Problem to solve – Omit every picture, and retype the lines that run from the beginning of the data below through the line containing "Jpwebs.net (723, 456)", inclusive.

Data provided –
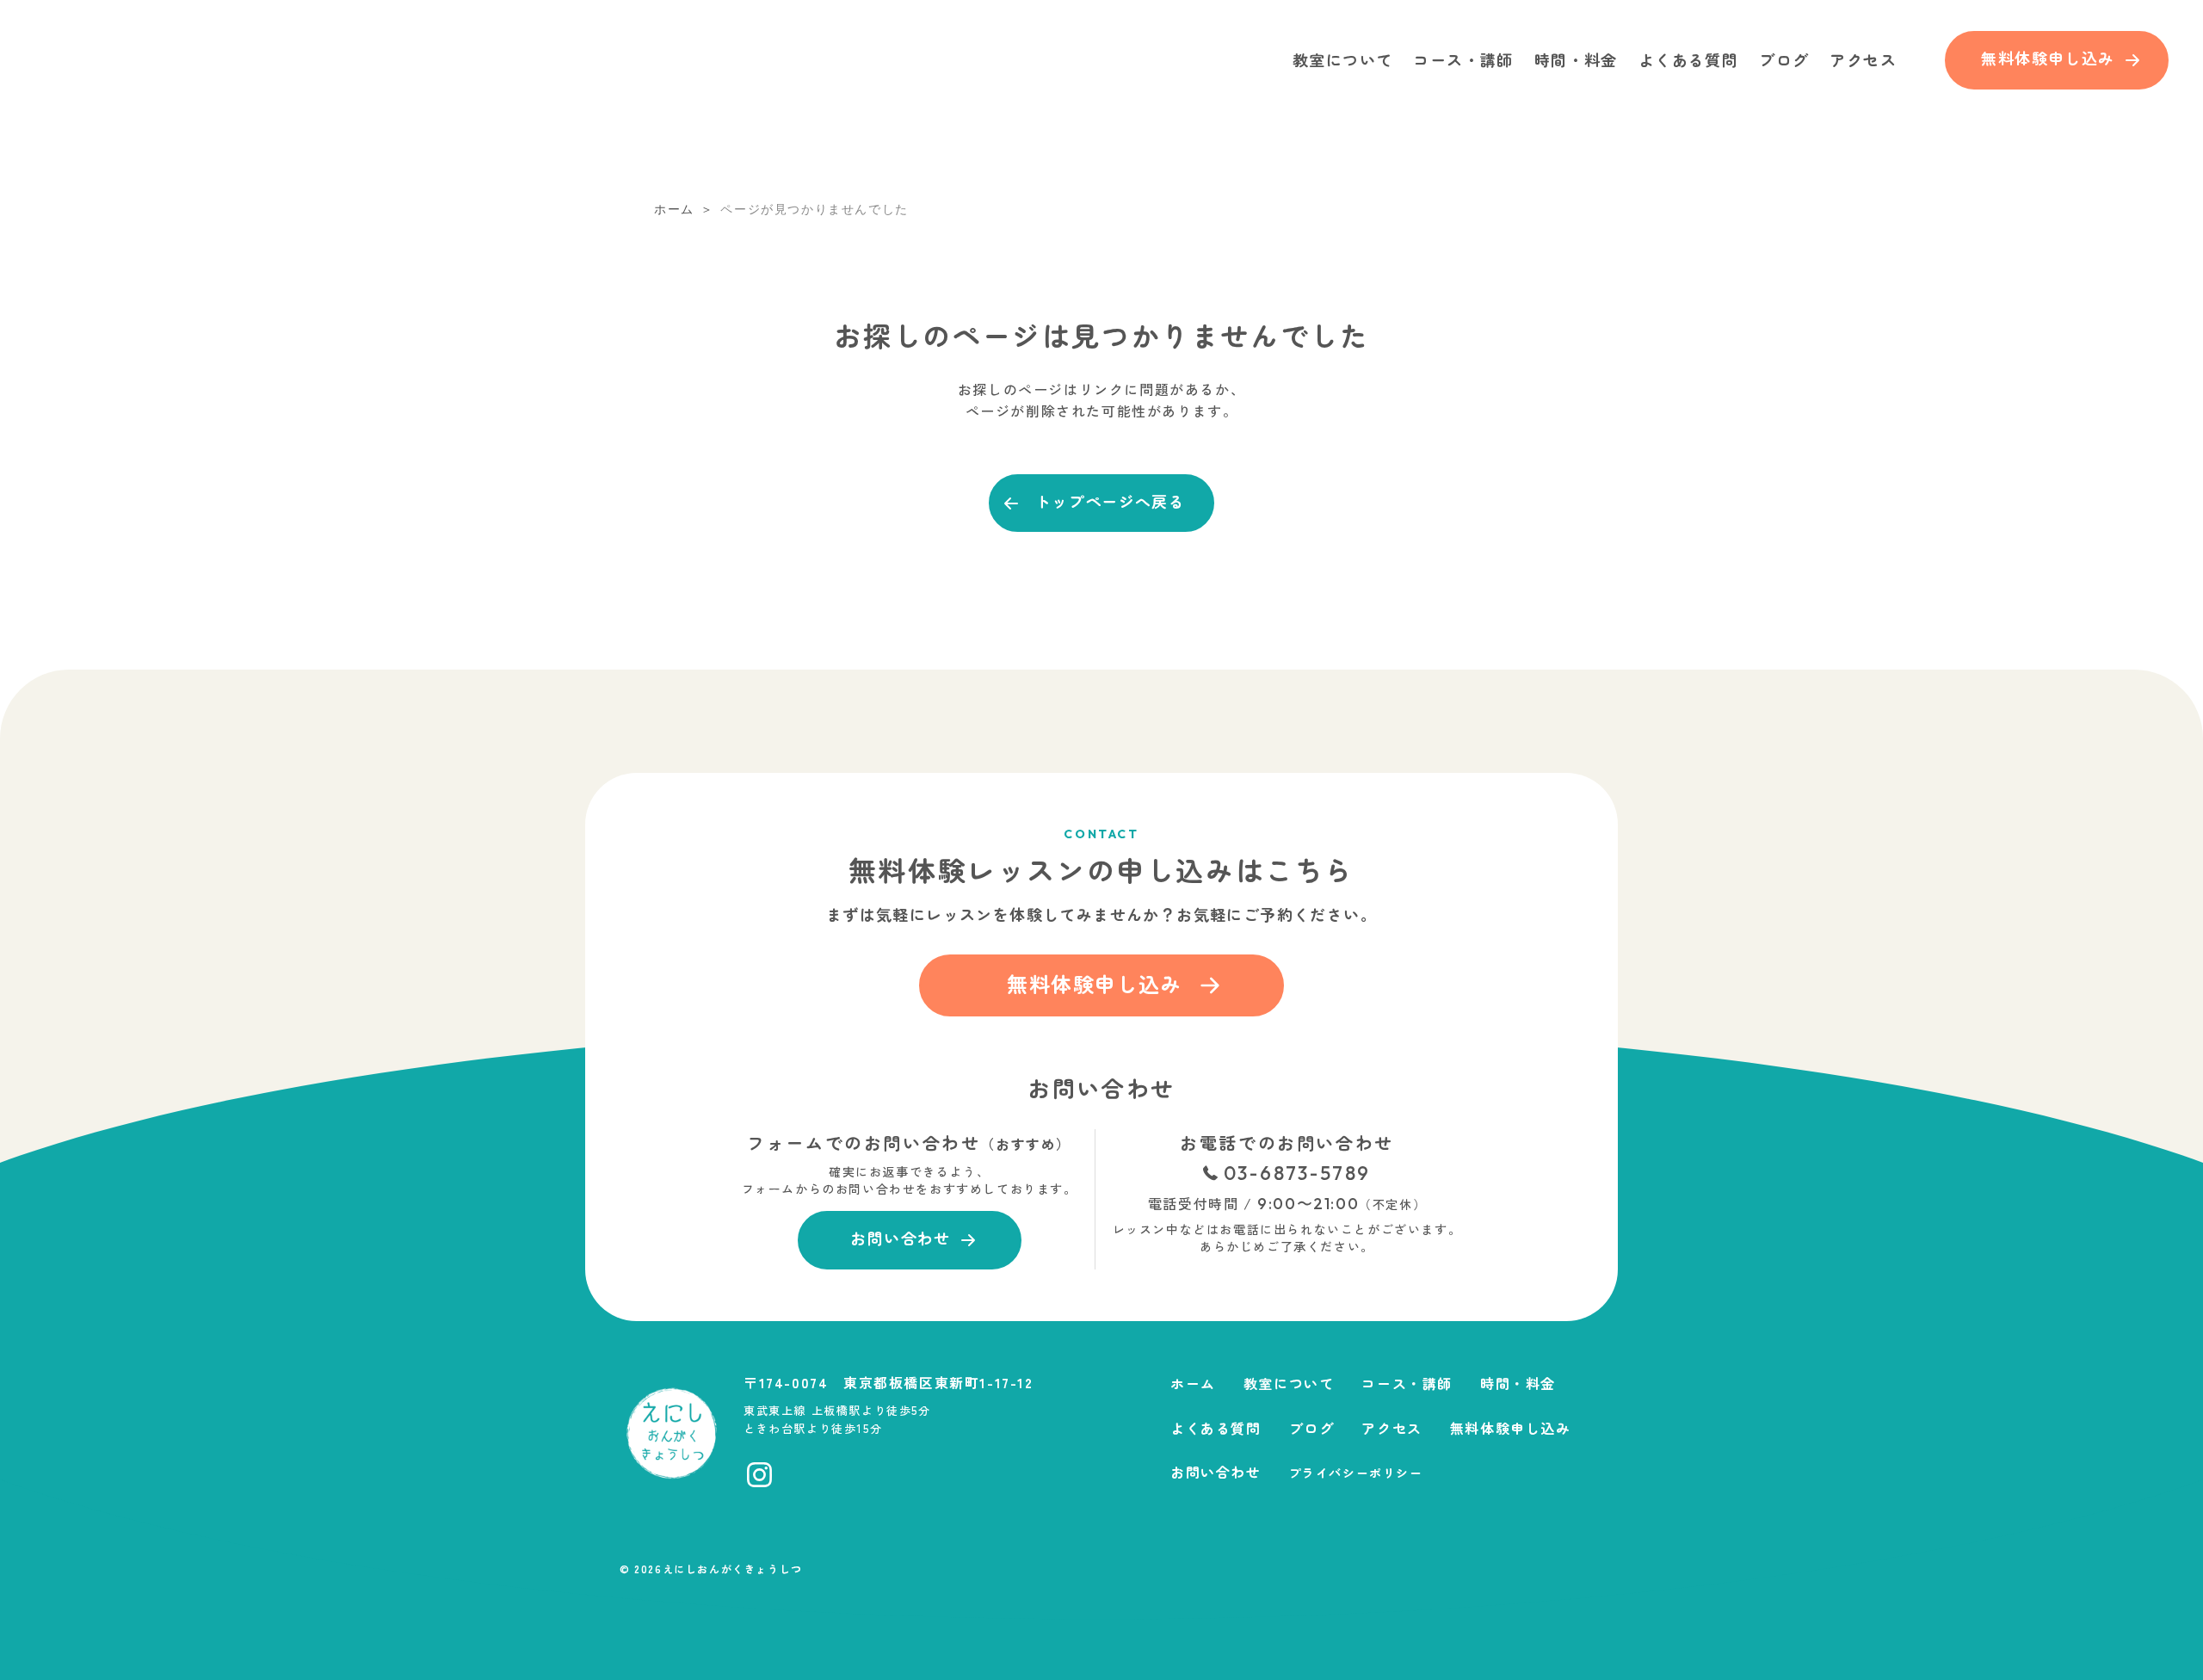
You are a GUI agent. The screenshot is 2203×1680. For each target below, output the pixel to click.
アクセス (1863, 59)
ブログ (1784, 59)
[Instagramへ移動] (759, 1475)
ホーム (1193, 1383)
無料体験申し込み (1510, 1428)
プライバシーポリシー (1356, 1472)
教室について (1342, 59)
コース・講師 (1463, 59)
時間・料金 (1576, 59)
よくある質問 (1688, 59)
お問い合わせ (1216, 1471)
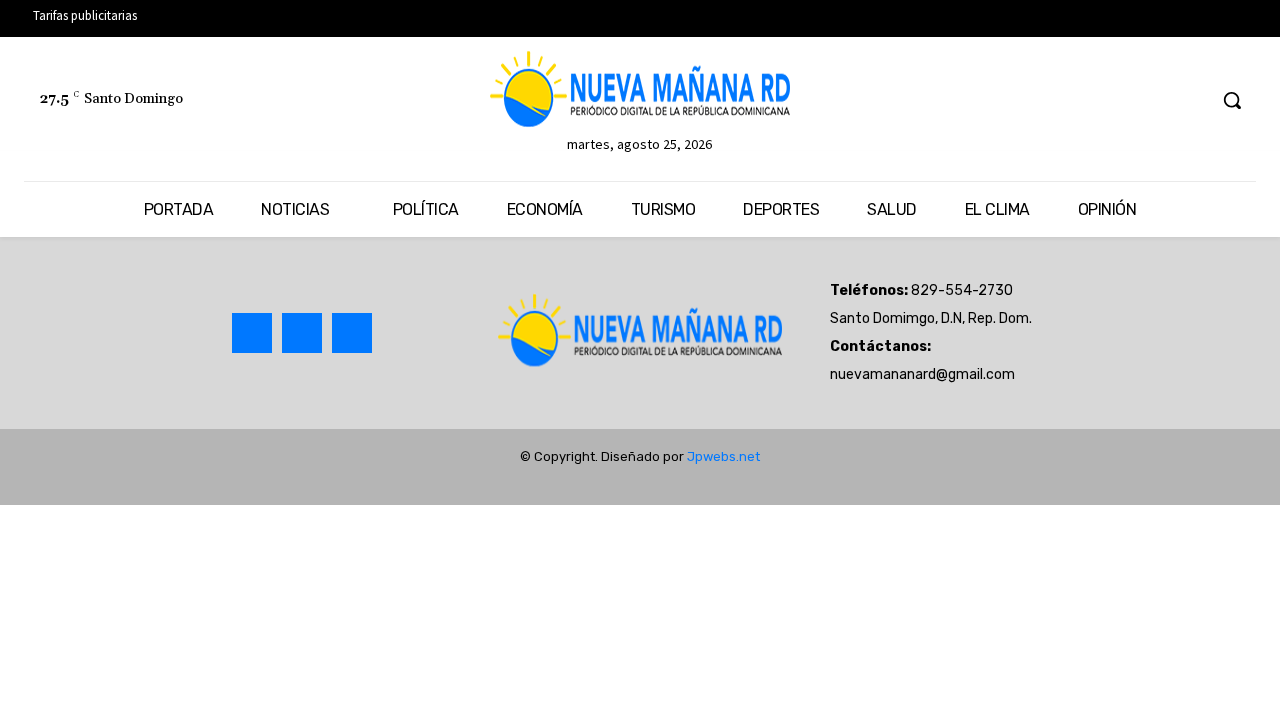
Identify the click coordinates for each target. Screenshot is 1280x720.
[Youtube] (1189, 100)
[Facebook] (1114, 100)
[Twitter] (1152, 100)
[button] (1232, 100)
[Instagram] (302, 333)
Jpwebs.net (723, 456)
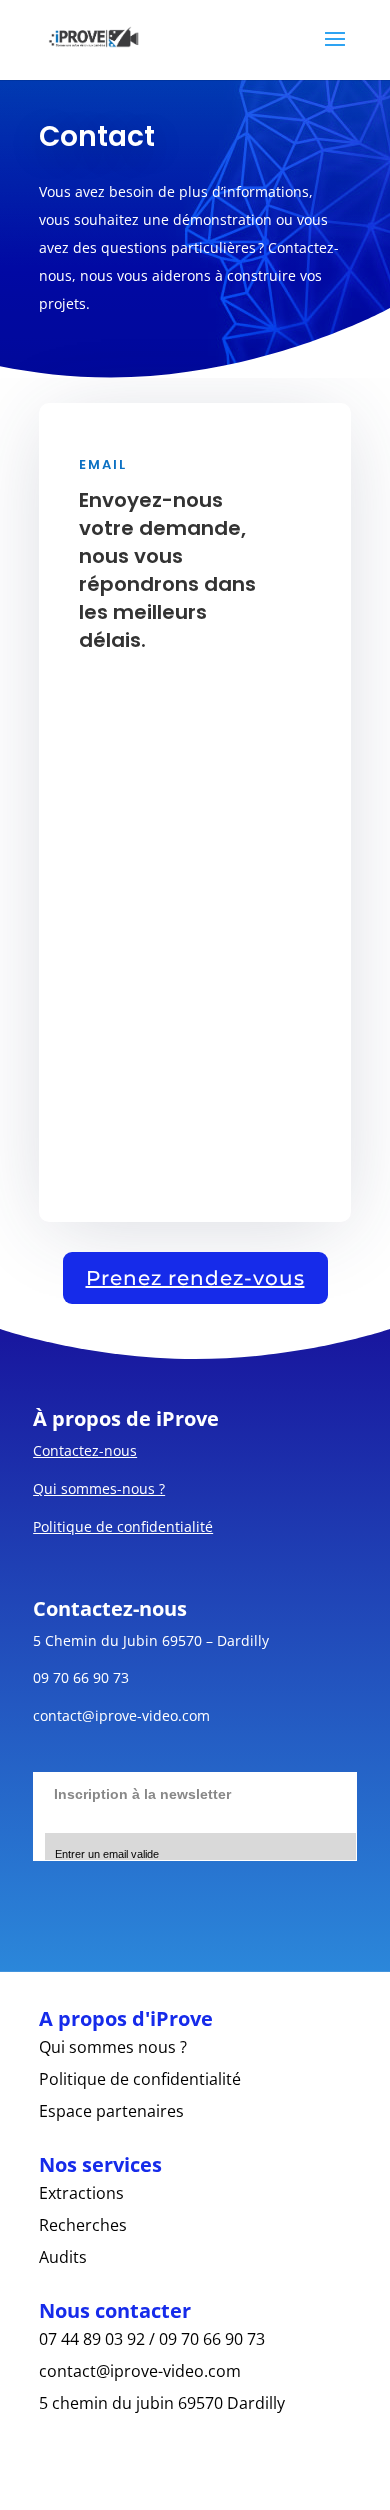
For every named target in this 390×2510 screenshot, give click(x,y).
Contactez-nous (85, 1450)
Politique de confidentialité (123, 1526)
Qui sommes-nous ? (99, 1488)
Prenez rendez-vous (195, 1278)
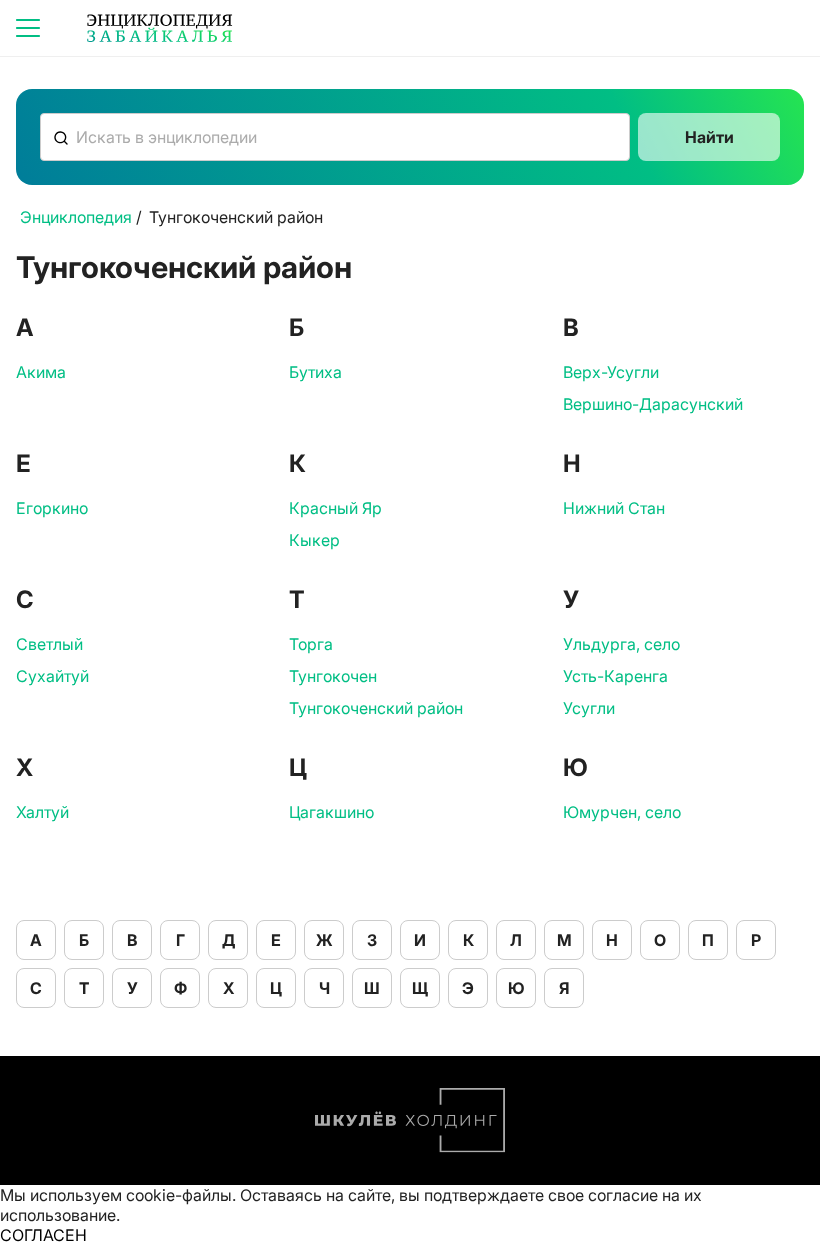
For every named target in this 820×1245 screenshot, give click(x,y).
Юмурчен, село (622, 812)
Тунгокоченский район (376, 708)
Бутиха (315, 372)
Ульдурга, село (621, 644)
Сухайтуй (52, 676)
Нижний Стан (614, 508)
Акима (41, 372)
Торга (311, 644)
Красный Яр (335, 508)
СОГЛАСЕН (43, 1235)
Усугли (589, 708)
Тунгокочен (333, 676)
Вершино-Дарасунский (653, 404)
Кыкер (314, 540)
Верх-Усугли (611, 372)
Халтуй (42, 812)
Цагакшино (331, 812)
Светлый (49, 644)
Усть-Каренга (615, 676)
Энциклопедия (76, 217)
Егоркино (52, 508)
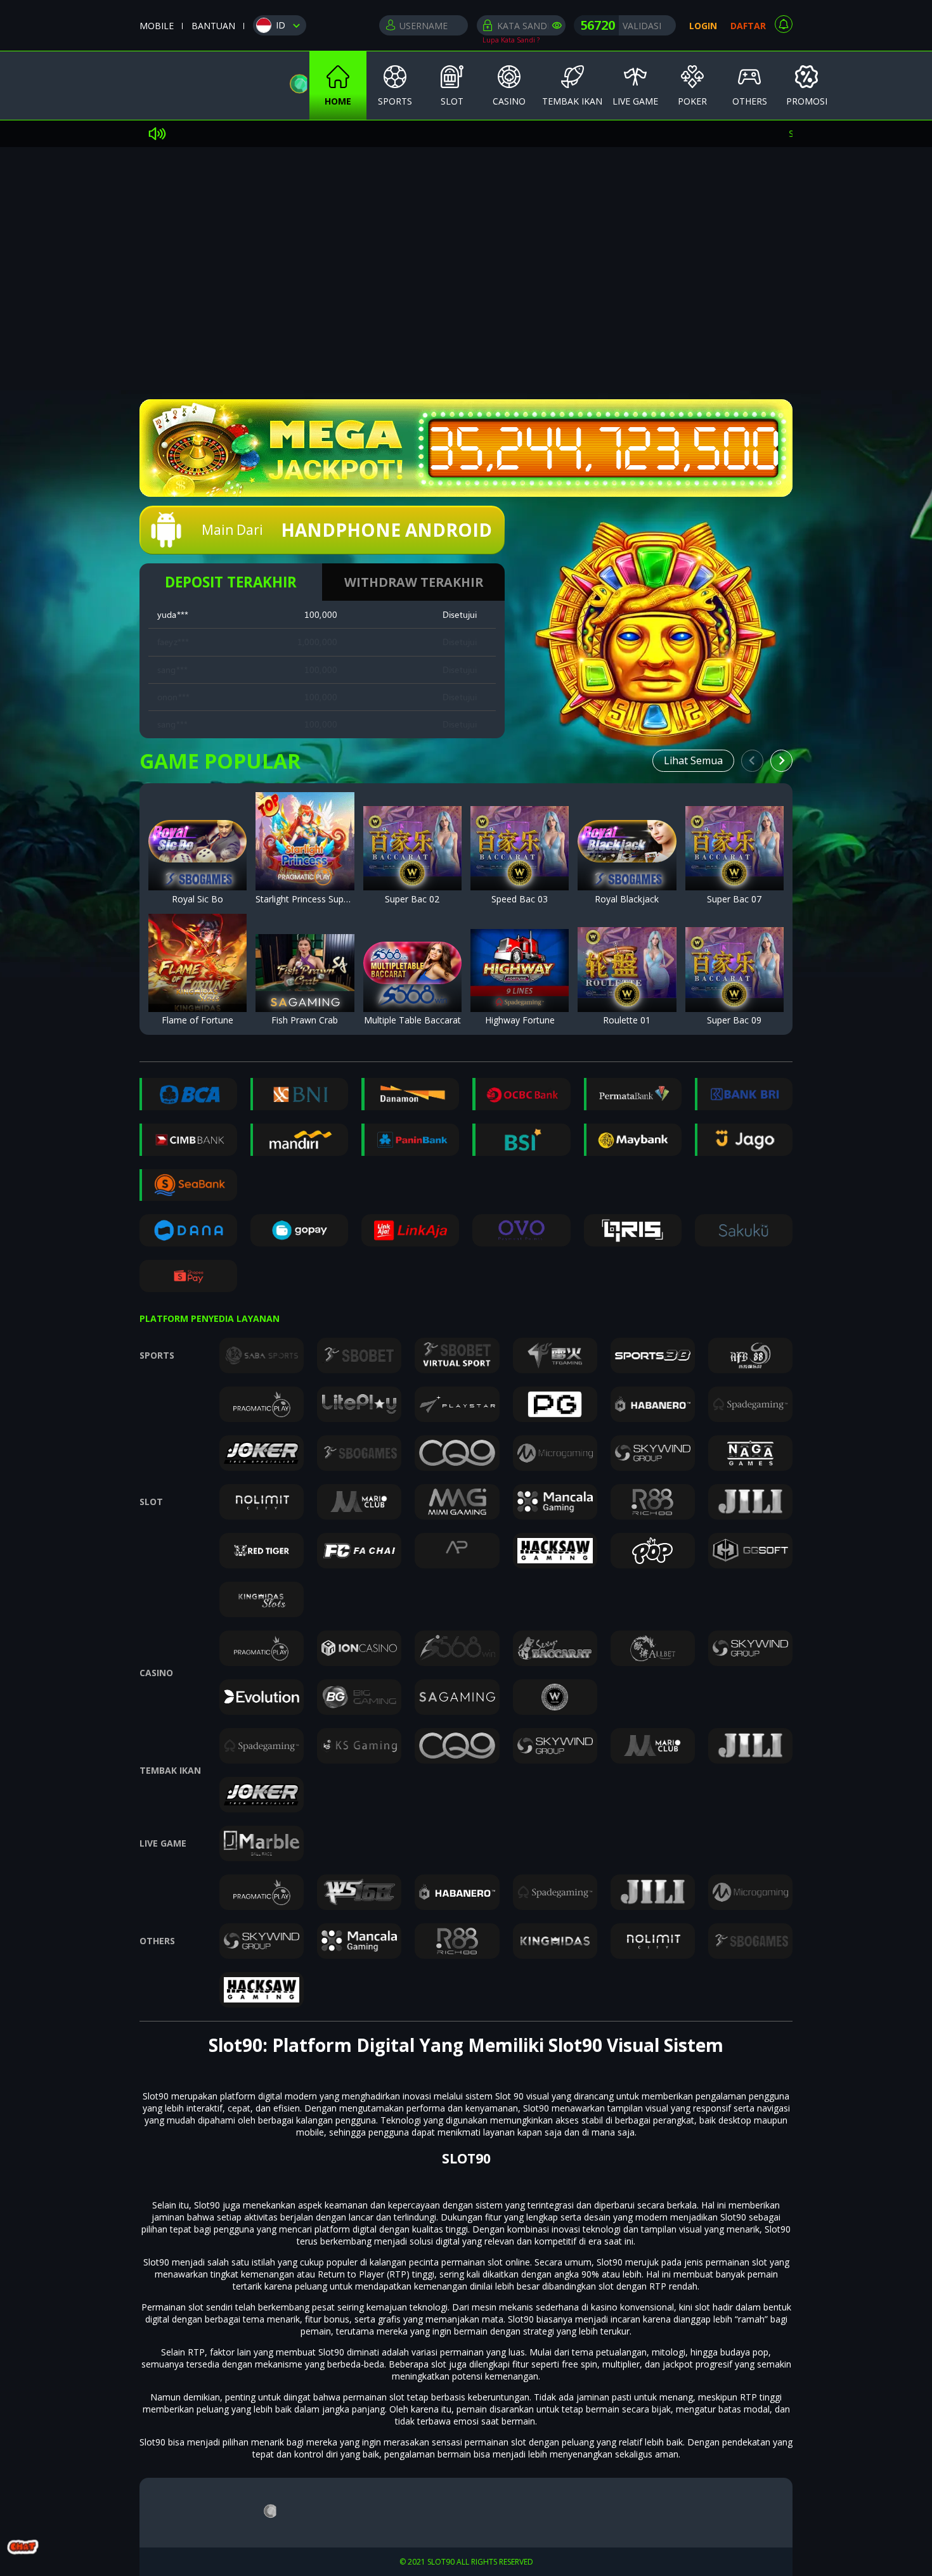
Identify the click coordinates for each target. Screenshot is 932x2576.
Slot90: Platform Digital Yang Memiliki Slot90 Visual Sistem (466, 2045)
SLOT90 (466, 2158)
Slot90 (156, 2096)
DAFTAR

Completed task –
You are a GUI agent. The screenshot is 2203×1680. For each target below, output the pixel to click.
アクセス (1863, 59)
ブログ (1784, 59)
[Instagramへ移動] (759, 1475)
ホーム (1193, 1383)
無料体験申し込み (1510, 1428)
プライバシーポリシー (1356, 1472)
教室について (1342, 59)
コース・講師 (1463, 59)
時間・料金 (1576, 59)
よくある質問 (1688, 59)
お問い合わせ (1216, 1471)
Identify the click coordinates for each target. Screenshot is 1280x720.
[Youtube] (1189, 100)
[Facebook] (1114, 100)
[Twitter] (1152, 100)
[button] (1232, 100)
[Instagram] (302, 333)
Jpwebs.net (723, 456)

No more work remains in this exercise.